[Stored items]

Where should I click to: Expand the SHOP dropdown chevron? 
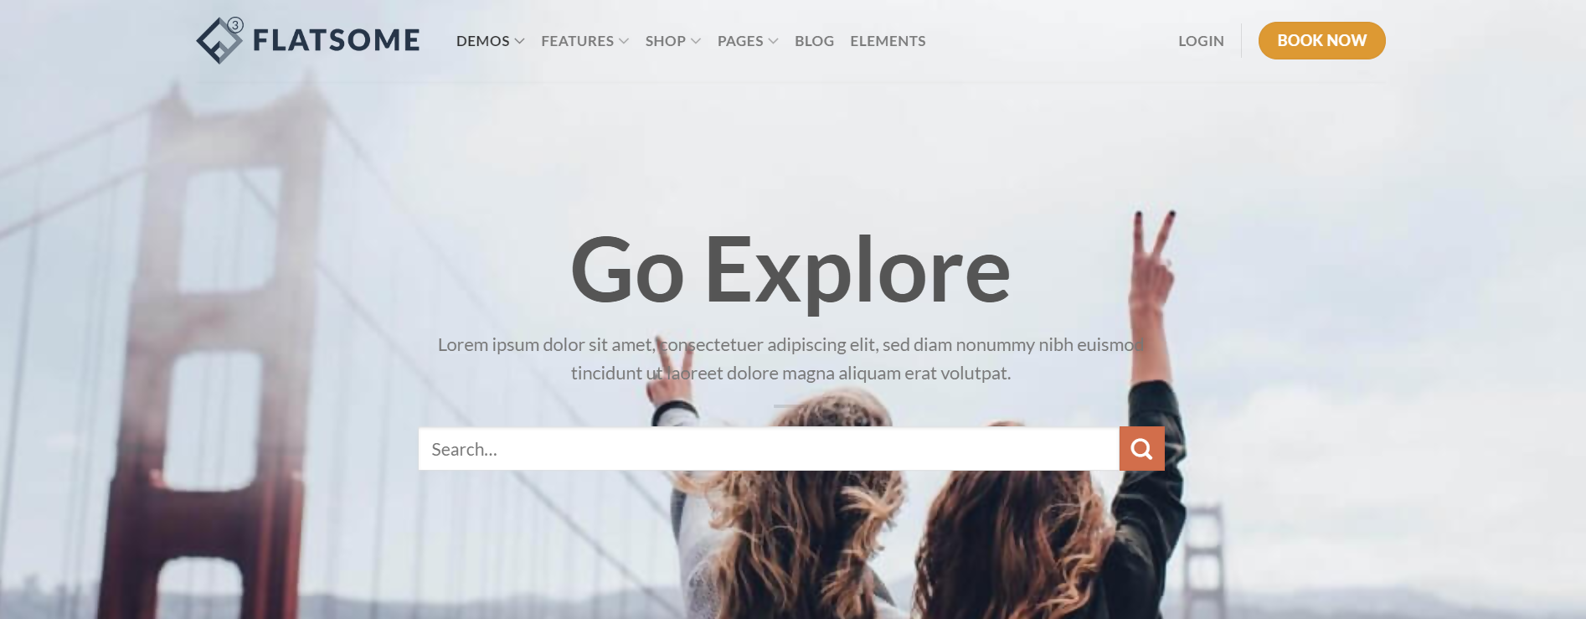(x=696, y=41)
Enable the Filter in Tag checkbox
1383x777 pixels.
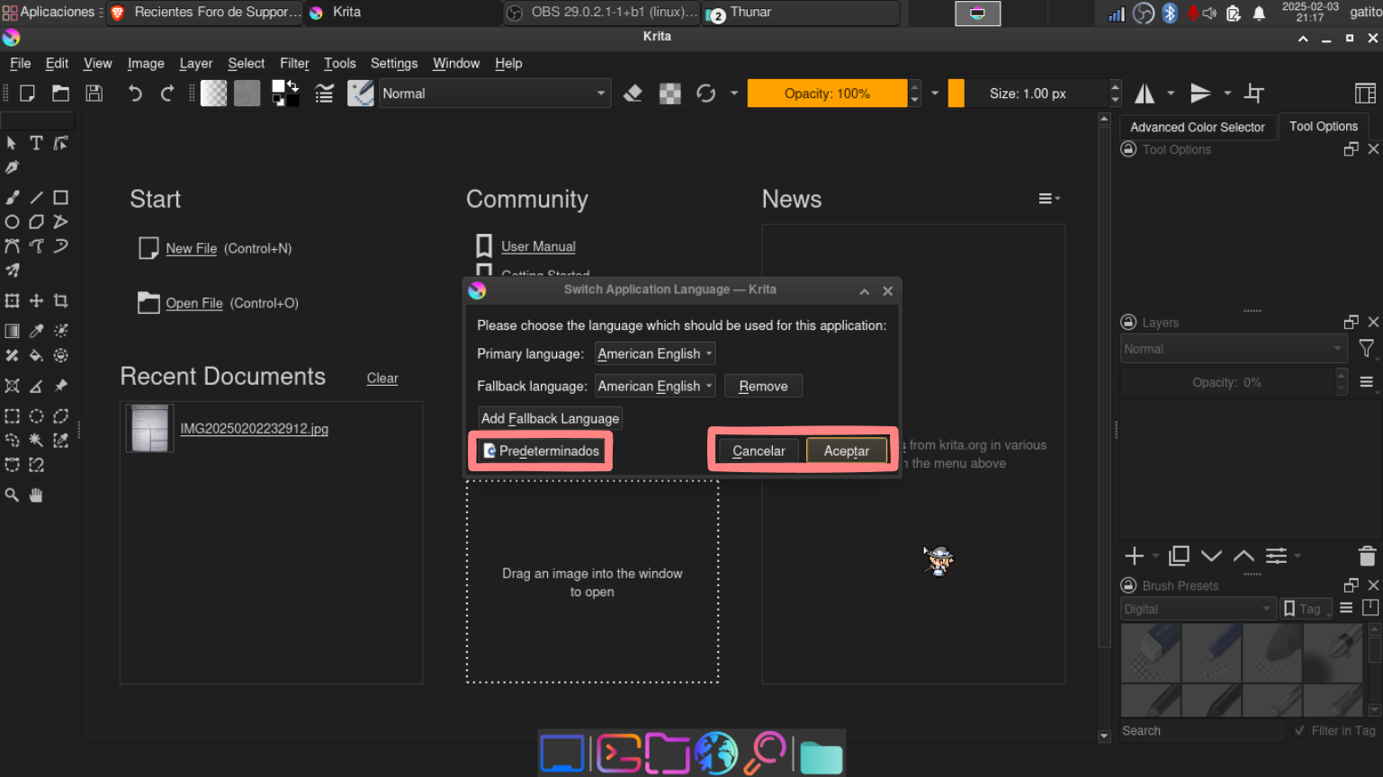point(1299,730)
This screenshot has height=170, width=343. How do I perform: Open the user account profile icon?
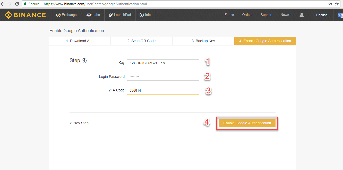302,15
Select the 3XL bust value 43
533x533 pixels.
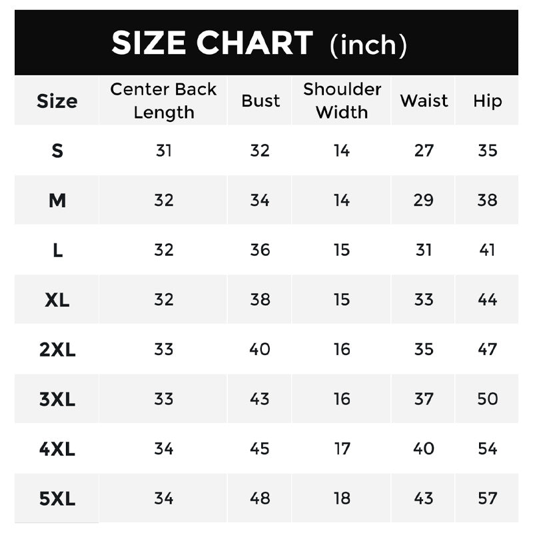(x=260, y=399)
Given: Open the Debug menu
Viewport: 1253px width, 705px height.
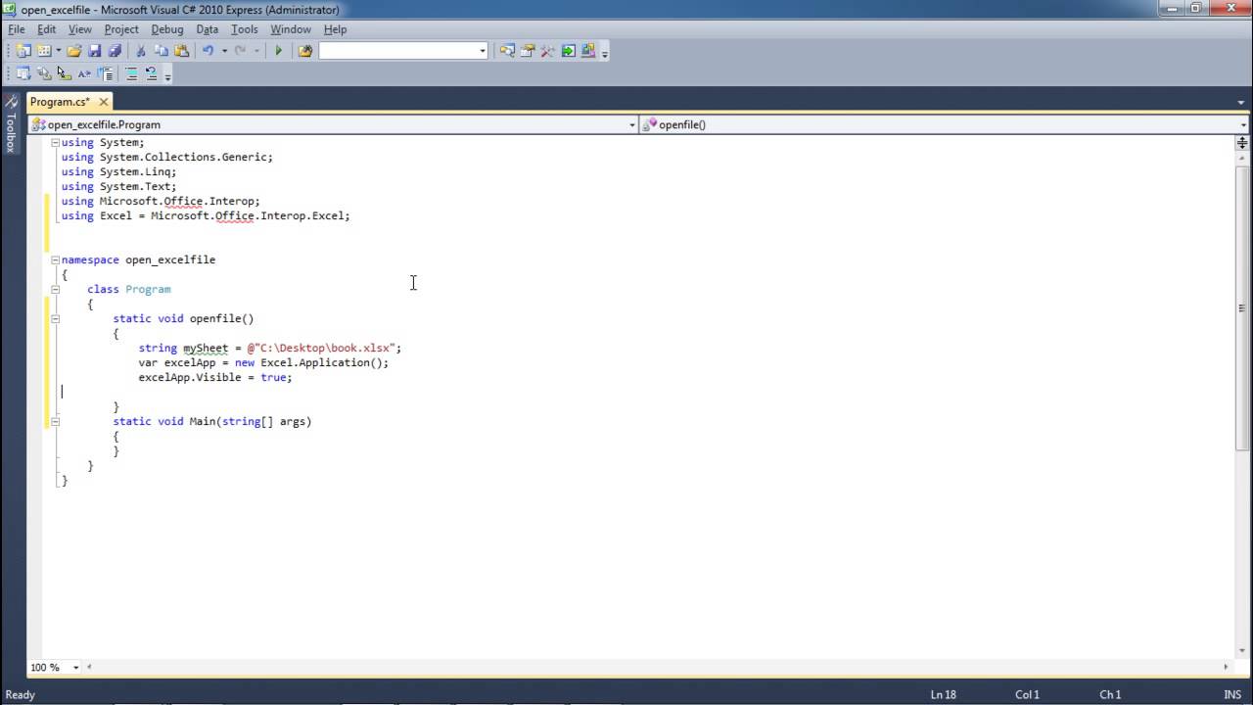Looking at the screenshot, I should click(x=167, y=28).
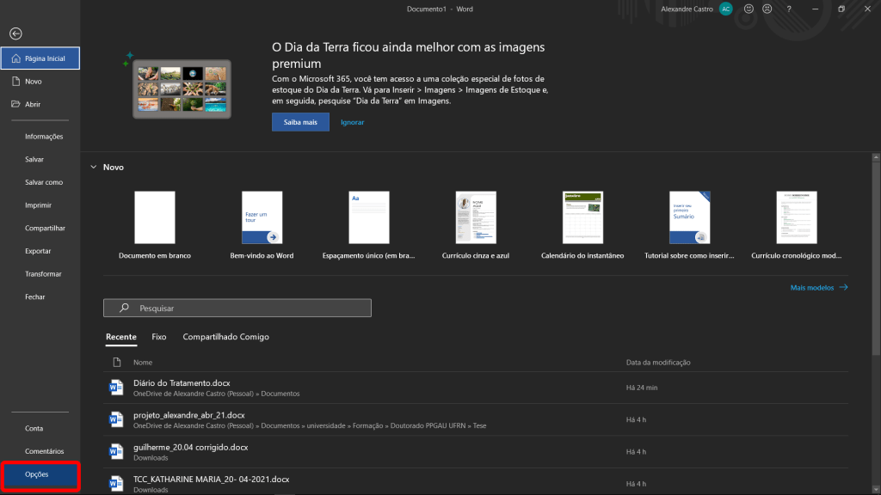Click the vertical scrollbar on the right
The image size is (881, 495).
[876, 258]
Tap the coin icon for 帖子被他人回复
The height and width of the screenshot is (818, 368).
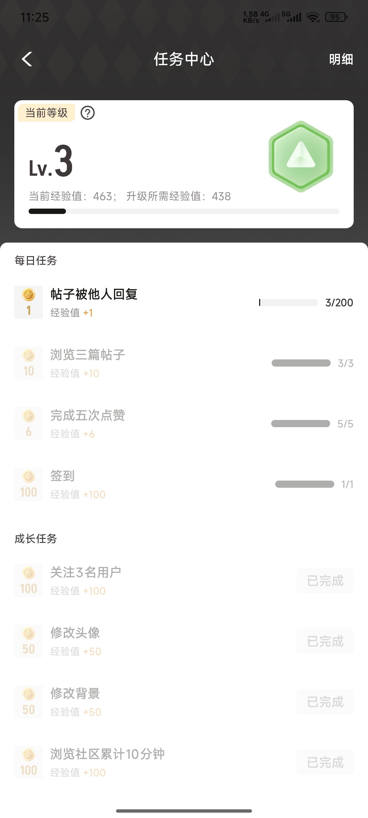[29, 302]
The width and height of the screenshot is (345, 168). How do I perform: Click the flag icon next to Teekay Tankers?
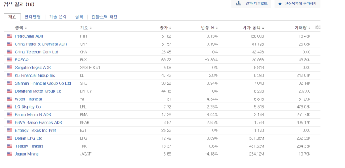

> [Requirement] Your task is to reproduce every record exactly while omitting the pictures.

> [Your solution]
Where should I click to: Expand the SHOP dropdown chevron? 
(x=696, y=41)
Enable the Filter in Tag checkbox
1383x777 pixels.
point(1299,730)
This screenshot has height=170, width=343. How do I perform: Open the user account profile icon?
302,15
Select the 3XL bust value 43
533x533 pixels.
(x=260, y=399)
Given: Open the Debug menu
Viewport: 1253px width, 705px height.
Looking at the screenshot, I should click(x=167, y=28).
Click the vertical scrollbar on the right
The image size is (881, 495).
[876, 258]
Tap the coin icon for 帖子被他人回复
The height and width of the screenshot is (818, 368).
[29, 302]
The width and height of the screenshot is (345, 168). How do I perform: Click the flag icon next to Teekay Tankers?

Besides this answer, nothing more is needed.